Il 17 gennaio al Teatro Rossetti di Trieste è ritornato sulla scena il Gabbiano di Giancarlo Nanni, dopo la scomparsa del poliedrico regista nel 2010, ripreso dalla compagna Manuela Kustermann.

 

GabbianoIn occasione del cinquantenario dalla fondazione della Compagnia dell’Attore, Manuela Kustermann richiama sul palco assieme a lei l’originale formazione che debuttò vent’anni fa nella prima messinscena, con i soli ruoli di Nina e Kostja affidati a giovani attori.

Il Gabbiano è uno spettacolo nato da uno studio lungo tre anni durante i quali gli interpreti hanno affrontato un percorso laboratoriale conclusosi con una tournée di date internazionali che è giunta sino in Giappone.

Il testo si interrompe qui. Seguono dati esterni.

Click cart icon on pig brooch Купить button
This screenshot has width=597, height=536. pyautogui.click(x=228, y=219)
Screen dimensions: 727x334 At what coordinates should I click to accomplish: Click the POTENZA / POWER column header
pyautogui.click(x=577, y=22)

Il testo di Checov per Nanni rappresenta un riferimento sul quale costruire e soprattutto decostruire l’idea di teatro del drammaturgo russo. Molte sono le aggiunte e altrettante le sottrazioni.

Il linguaggio dell’onirico

La scelta è quella di rappresentare la vicenda attraverso un immaginario onirico: è come se i personaggi facessero parte di un sogno collettivo in cui si sdoppiano, si intrecciano, si moltiplicano, e le lingue si confondono, si sostituiscono, si sovrappongono, così come i linguaggi scenici tra i quali troviamo inaspettatamente anche moderne tecnologie.

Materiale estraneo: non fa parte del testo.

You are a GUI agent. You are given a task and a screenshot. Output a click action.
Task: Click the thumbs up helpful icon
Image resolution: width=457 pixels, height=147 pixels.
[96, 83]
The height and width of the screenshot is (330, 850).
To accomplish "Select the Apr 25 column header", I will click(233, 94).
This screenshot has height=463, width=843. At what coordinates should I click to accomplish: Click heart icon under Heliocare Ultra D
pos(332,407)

Il personaggio di Nina – interpretata da Anna Sozzani – che parla la lingua di Cechov si muove sulla scena seguendo regole differenti dagli altri e danza indisturbata vestita di bianco, come un gabbiano, regalando un’elegante poeticità alle scene.

La vita dei sogni

Una messinscena simbolica che non manca nei momenti di realismo di farsi apprezzare per l’ironia e la leggerezza sebbene per tutta la durata dello spettacolo si sviluppi in divenire una tensione tragica alimentata dalla sensazione che il sogno si rovesci presto in un incubo.

Sembra proprio che Giancarlo Nanni abbia voluto esaudire nella sua personale interpretazione l’esigenza di Kostja, il giovane drammaturgo affamato di nuove forme teatrali, di dover rappresentare la vita:

non com’è e non come deve essere, ma come ci appare nei sogni

Il Gabbiano, libero dal modello interpretativo cechoviano, si vota alle forme nuove e regala all’infelice Kostja il proprio sogno.